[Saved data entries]
⁂
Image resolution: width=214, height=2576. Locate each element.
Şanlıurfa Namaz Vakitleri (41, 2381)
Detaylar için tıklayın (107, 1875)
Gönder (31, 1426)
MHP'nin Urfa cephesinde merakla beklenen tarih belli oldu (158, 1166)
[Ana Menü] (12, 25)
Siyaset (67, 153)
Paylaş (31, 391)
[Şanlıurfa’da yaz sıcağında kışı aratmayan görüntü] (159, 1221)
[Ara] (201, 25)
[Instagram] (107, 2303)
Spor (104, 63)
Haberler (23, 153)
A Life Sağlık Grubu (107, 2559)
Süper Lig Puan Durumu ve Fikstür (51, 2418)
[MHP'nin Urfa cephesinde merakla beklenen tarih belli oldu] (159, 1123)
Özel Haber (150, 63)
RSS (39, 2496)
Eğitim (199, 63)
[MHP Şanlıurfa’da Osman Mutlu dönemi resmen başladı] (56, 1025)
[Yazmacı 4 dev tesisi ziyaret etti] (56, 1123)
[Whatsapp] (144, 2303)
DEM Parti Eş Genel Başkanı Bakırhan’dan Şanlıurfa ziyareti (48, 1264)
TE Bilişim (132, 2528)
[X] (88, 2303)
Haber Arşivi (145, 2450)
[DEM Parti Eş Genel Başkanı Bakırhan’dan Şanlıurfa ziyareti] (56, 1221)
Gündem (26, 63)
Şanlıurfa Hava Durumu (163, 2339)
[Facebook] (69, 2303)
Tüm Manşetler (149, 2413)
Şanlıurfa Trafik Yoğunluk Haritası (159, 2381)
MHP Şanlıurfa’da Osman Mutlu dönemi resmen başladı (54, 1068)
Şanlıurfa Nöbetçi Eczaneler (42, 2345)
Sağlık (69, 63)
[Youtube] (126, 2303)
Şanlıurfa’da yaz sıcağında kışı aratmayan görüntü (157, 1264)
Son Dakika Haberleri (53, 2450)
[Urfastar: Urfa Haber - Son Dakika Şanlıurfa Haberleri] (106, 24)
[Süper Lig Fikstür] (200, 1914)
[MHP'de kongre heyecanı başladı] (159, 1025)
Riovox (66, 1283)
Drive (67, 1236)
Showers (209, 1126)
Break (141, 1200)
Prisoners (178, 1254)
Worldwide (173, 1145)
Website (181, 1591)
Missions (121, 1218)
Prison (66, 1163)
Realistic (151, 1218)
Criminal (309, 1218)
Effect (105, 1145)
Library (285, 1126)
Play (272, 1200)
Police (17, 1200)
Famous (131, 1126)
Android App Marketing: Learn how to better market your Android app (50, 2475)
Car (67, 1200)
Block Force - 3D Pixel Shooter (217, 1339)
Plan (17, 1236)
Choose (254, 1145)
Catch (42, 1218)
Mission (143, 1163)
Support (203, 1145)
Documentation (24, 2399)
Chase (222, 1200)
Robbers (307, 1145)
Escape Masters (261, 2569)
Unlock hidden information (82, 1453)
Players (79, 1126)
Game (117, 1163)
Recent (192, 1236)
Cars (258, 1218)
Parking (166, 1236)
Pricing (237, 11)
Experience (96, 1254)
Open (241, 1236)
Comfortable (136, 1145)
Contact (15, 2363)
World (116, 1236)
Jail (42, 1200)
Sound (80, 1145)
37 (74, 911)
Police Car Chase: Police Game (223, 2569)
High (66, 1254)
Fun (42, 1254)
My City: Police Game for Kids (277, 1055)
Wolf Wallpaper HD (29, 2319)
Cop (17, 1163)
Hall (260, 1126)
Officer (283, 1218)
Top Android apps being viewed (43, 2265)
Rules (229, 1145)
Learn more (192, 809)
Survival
⁂
» **WHAT TO WORK ON**: The stretch of entries above that starts with the line containing "[Ana Menü] (12, 25)" and goes on through the line containing "Unlock hidden information (82, 1453)" is to be transcribed exactly, and no other line is to be transcribed.

» **SOLUTION TO THE EXERCISE**:
[Ana Menü] (12, 25)
Siyaset (67, 153)
Paylaş (31, 391)
[Şanlıurfa’da yaz sıcağında kışı aratmayan görüntü] (159, 1221)
[Ara] (201, 25)
[Instagram] (107, 2303)
Spor (104, 63)
Haberler (23, 153)
A Life Sağlık Grubu (107, 2559)
Süper Lig Puan Durumu ve Fikstür (51, 2418)
[MHP'nin Urfa cephesinde merakla beklenen tarih belli oldu] (159, 1123)
Özel Haber (150, 63)
RSS (39, 2496)
Eğitim (199, 63)
[MHP Şanlıurfa’da Osman Mutlu dönemi resmen başladı] (56, 1025)
[Yazmacı 4 dev tesisi ziyaret etti] (56, 1123)
[Whatsapp] (144, 2303)
DEM Parti Eş Genel Başkanı Bakırhan’dan Şanlıurfa ziyareti (48, 1264)
TE Bilişim (132, 2528)
[X] (88, 2303)
Haber Arşivi (145, 2450)
[DEM Parti Eş Genel Başkanı Bakırhan’dan Şanlıurfa ziyareti] (56, 1221)
Gündem (26, 63)
Şanlıurfa Hava Durumu (163, 2339)
[Facebook] (69, 2303)
Tüm Manşetler (149, 2413)
Şanlıurfa Trafik Yoğunluk Haritası (159, 2381)
MHP Şanlıurfa’da Osman Mutlu dönemi resmen başladı (54, 1068)
Şanlıurfa Nöbetçi Eczaneler (42, 2345)
Sağlık (69, 63)
[Youtube] (126, 2303)
Şanlıurfa’da yaz sıcağında kışı aratmayan görüntü (157, 1264)
Son Dakika Haberleri (53, 2450)
[Urfastar: Urfa Haber - Son Dakika Şanlıurfa Haberleri] (106, 24)
[Süper Lig Fikstür] (200, 1914)
[MHP'de kongre heyecanı başladı] (159, 1025)
Riovox (66, 1283)
Drive (67, 1236)
Showers (209, 1126)
Break (141, 1200)
Prisoners (178, 1254)
Worldwide (173, 1145)
Website (181, 1591)
Missions (121, 1218)
Prison (66, 1163)
Realistic (151, 1218)
Criminal (309, 1218)
Effect (105, 1145)
Library (285, 1126)
Play (272, 1200)
Police (17, 1200)
Famous (131, 1126)
Android App Marketing: Learn how to better market your Android app (50, 2475)
Car (67, 1200)
Block Force - 3D Pixel Shooter (217, 1339)
Plan (17, 1236)
Choose (254, 1145)
Catch (42, 1218)
Mission (143, 1163)
Support (203, 1145)
Documentation (24, 2399)
Chase (222, 1200)
Robbers (307, 1145)
Escape Masters (261, 2569)
Unlock hidden information (82, 1453)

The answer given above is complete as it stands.